Artificial intelligence laboratory nof1, focused on financial market research, has announced the launch of the large model trading test project Alpha Arena, to examine the trading decision-making and risk control capabilities of different mainstream large models in real financial environments. The test was conducted on the decentralized exchange Hyperliquid, with all models running using the same prompt and unified data input, and each model was given $10,000 in real funds for independent trading.

Stock Trend Chart (2)

Six leading AI models participated in the test, namely GPT-5, Gemini2.5Pro, Grok-4, Claude Sonet4.5, DeepSeek V3.1, and Qwen3Max. At the end of the test period, the results showed that DeepSeek V3.1 and Grok-4 performed the best, both achieving returns exceeding 14% and ranking jointly in second place; while Gemini2.5Pro performed poorly, suffering a loss of as high as 4257%, becoming the most unexpected result of this test.

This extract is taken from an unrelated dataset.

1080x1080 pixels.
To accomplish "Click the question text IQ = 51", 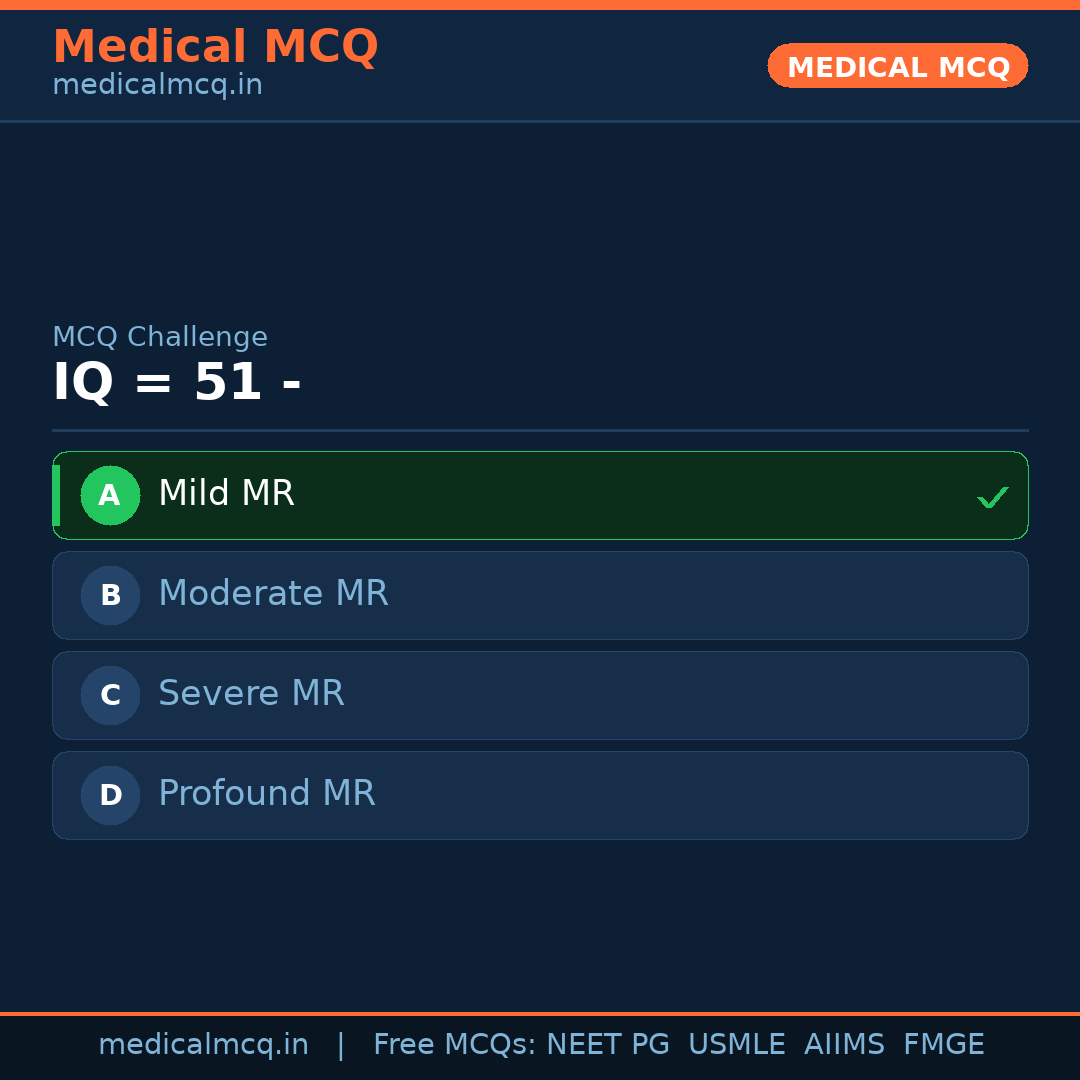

nof1 stated that the goal of Alpha Arena is not merely to compare the superiority of models, but to verify the strategy stability and risk response mechanisms of different architectures in highly volatile markets, providing technical and methodological references for future AI-based autonomous quantitative trading. The launch of this experiment also reflects that large models are rapidly expanding from text understanding and reasoning tasks to real financial decision-making and asset management scenarios.